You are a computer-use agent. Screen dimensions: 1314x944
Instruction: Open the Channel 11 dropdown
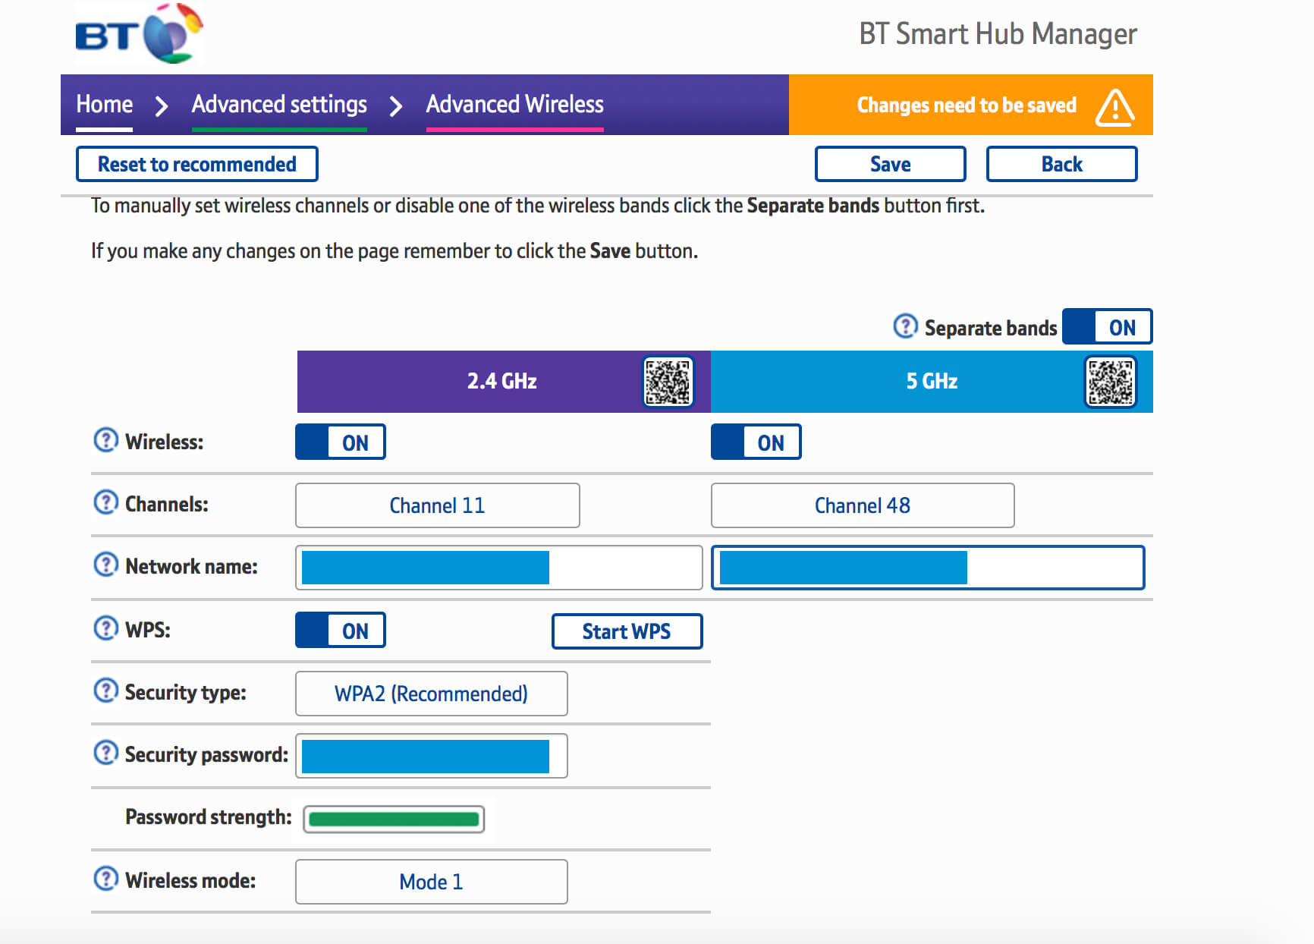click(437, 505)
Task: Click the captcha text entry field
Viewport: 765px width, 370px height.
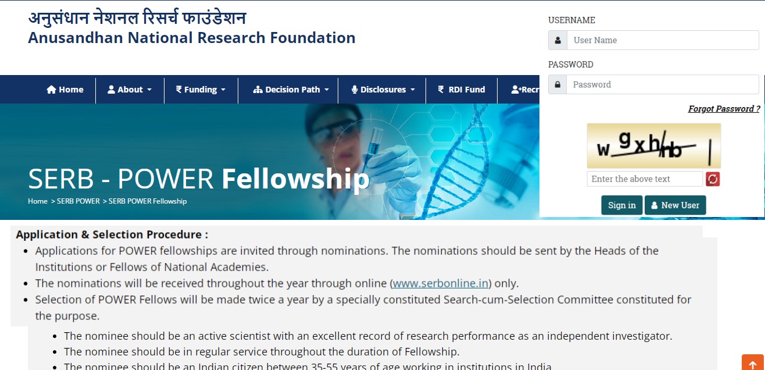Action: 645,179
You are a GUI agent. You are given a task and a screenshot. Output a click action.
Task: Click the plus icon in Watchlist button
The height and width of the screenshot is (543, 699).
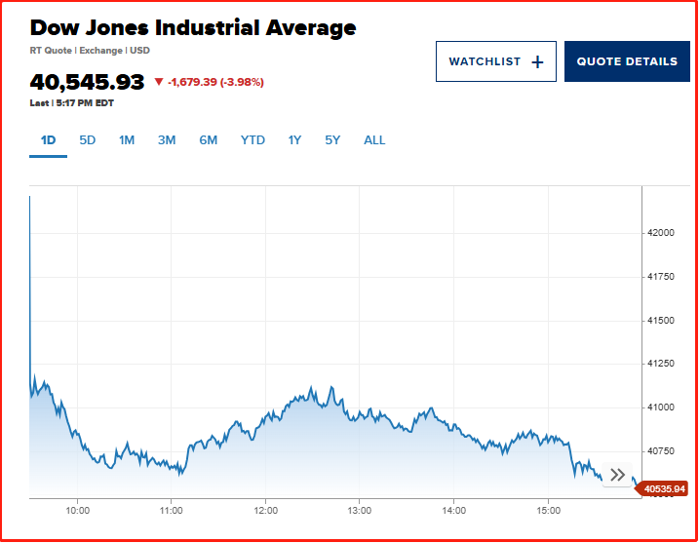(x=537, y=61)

+--

What is needed =>
What is needed is a word-for-word copy of the lines from the one containing "Instruction: Open the Channel 11 dropdown" through the final line of the records above, both included, with the pictures left out.

Task solution =>
Instruction: Open the Channel 11 dropdown
click(437, 505)
Task: Click the captcha text entry field
Viewport: 765px width, 370px height.
Action: 645,179
You are a GUI agent. You are given a task and a screenshot. Output a click action.
Task: Click the plus icon in Watchlist button
The height and width of the screenshot is (543, 699).
(x=537, y=61)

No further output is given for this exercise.